_DIRECTIONS:_
Could the data below be printed out exactly, with the pictures left out?

_INFORMATION:_
^^^^^^^^
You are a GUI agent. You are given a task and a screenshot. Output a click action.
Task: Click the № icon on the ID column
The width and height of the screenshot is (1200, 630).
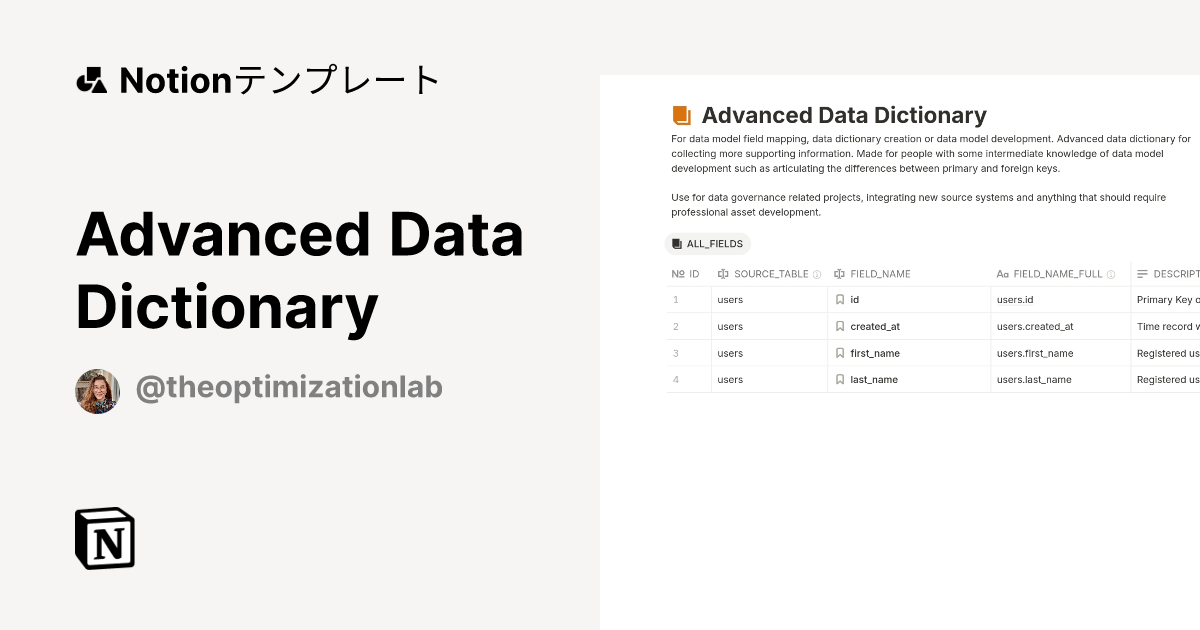677,273
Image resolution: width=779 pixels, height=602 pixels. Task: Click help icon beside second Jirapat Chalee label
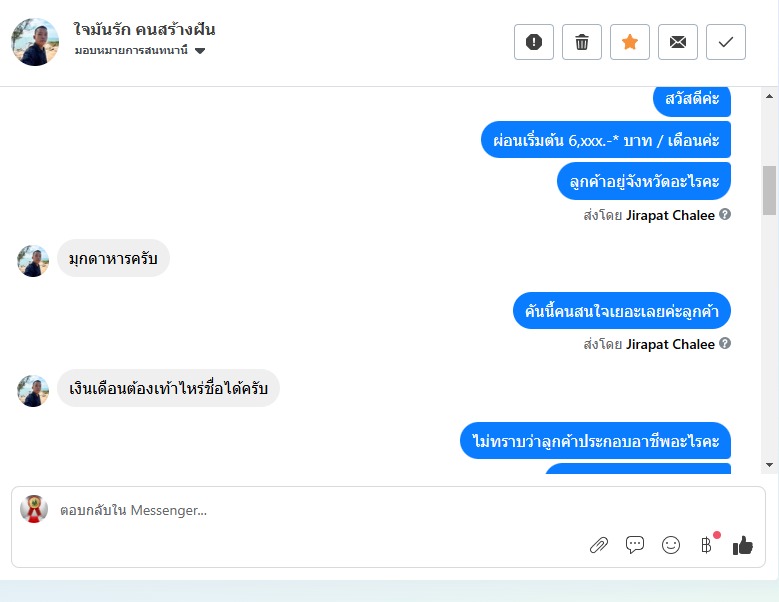coord(725,343)
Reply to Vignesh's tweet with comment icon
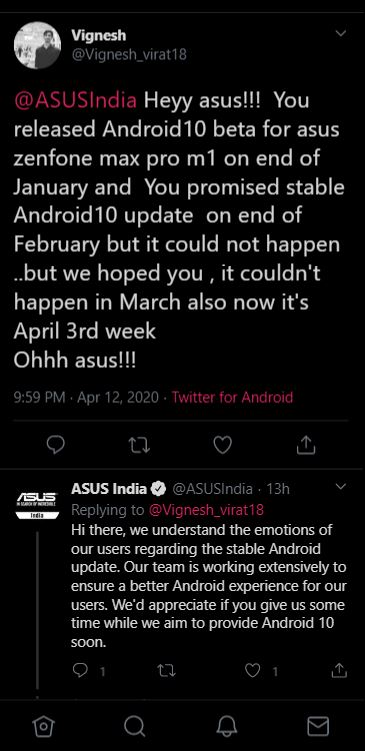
^^^^^^^^
_OUTPUT OF THE TASK:_
You are a GUI agent. You are given a task and a screenshot. Output a click action.
Task: Click the № icon on the ID column
The width and height of the screenshot is (1200, 630).
677,273
Image resolution: width=779 pixels, height=602 pixels. Task: Click help icon beside second Jirapat Chalee label
coord(725,343)
Reply to Vignesh's tweet with comment icon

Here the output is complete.